───── DATASET EXTRACT ─────
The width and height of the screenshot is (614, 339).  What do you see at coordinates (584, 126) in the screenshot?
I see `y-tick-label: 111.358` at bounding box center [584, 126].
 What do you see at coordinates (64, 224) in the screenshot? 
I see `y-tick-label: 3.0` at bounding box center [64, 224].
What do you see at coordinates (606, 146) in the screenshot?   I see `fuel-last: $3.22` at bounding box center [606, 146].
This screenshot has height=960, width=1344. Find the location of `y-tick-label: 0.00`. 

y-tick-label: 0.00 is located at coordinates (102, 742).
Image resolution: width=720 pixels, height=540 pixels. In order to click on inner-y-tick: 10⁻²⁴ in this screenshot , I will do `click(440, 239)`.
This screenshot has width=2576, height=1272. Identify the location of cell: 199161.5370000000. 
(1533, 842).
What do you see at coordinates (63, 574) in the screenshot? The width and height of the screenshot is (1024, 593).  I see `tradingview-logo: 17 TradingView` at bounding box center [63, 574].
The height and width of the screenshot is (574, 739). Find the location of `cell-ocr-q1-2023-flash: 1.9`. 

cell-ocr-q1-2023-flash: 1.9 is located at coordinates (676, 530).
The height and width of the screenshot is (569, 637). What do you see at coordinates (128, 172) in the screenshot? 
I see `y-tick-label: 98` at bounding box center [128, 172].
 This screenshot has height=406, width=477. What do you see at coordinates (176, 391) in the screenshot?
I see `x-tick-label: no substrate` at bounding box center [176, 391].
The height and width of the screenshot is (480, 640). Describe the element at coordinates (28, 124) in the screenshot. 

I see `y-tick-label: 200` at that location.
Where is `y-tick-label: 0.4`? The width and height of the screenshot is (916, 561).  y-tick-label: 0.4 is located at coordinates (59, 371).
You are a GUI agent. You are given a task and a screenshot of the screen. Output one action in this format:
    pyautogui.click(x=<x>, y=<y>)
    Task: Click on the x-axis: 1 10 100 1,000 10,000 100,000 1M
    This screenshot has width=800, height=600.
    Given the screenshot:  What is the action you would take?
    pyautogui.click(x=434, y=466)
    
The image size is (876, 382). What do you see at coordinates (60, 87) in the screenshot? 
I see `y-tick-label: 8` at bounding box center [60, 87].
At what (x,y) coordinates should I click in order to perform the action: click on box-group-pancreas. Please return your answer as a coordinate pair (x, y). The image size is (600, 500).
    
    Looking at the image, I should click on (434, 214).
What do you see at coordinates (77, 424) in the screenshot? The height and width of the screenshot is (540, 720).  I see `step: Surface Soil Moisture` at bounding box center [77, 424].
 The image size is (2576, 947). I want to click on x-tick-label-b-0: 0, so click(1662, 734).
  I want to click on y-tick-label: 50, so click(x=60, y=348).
─────
## TO-DO ITEM
Return every item above verbatim, keeping each line unchanged.

## ANSWER BELOW
The width and height of the screenshot is (614, 339).  What do you see at coordinates (584, 126) in the screenshot?
I see `y-tick-label: 111.358` at bounding box center [584, 126].
 What do you see at coordinates (64, 224) in the screenshot? 
I see `y-tick-label: 3.0` at bounding box center [64, 224].
What do you see at coordinates (606, 146) in the screenshot?   I see `fuel-last: $3.22` at bounding box center [606, 146].
This screenshot has height=960, width=1344. Find the location of `y-tick-label: 0.00`. 

y-tick-label: 0.00 is located at coordinates (102, 742).
Image resolution: width=720 pixels, height=540 pixels. In order to click on inner-y-tick: 10⁻²⁴ in this screenshot , I will do `click(440, 239)`.
This screenshot has width=2576, height=1272. Identify the location of cell: 199161.5370000000. 
(1533, 842).
What do you see at coordinates (63, 574) in the screenshot? The width and height of the screenshot is (1024, 593).  I see `tradingview-logo: 17 TradingView` at bounding box center [63, 574].
The height and width of the screenshot is (574, 739). Find the location of `cell-ocr-q1-2023-flash: 1.9`. 

cell-ocr-q1-2023-flash: 1.9 is located at coordinates (676, 530).
The height and width of the screenshot is (569, 637). What do you see at coordinates (128, 172) in the screenshot? 
I see `y-tick-label: 98` at bounding box center [128, 172].
 This screenshot has height=406, width=477. What do you see at coordinates (176, 391) in the screenshot?
I see `x-tick-label: no substrate` at bounding box center [176, 391].
The height and width of the screenshot is (480, 640). Describe the element at coordinates (28, 124) in the screenshot. 

I see `y-tick-label: 200` at that location.
Where is `y-tick-label: 0.4`? The width and height of the screenshot is (916, 561).  y-tick-label: 0.4 is located at coordinates (59, 371).
You are a GUI agent. You are given a task and a screenshot of the screen. Output one action in this format:
    pyautogui.click(x=<x>, y=<y>)
    Task: Click on the x-axis: 1 10 100 1,000 10,000 100,000 1M
    This screenshot has width=800, height=600.
    Given the screenshot:  What is the action you would take?
    pyautogui.click(x=434, y=466)
    
The image size is (876, 382). What do you see at coordinates (60, 87) in the screenshot? 
I see `y-tick-label: 8` at bounding box center [60, 87].
At what (x,y) coordinates should I click in order to perform the action: click on box-group-pancreas. Please return your answer as a coordinate pair (x, y). The image size is (600, 500).
    
    Looking at the image, I should click on (434, 214).
What do you see at coordinates (77, 424) in the screenshot? The height and width of the screenshot is (540, 720).  I see `step: Surface Soil Moisture` at bounding box center [77, 424].
 The image size is (2576, 947). I want to click on x-tick-label-b-0: 0, so click(1662, 734).
  I want to click on y-tick-label: 50, so click(x=60, y=348).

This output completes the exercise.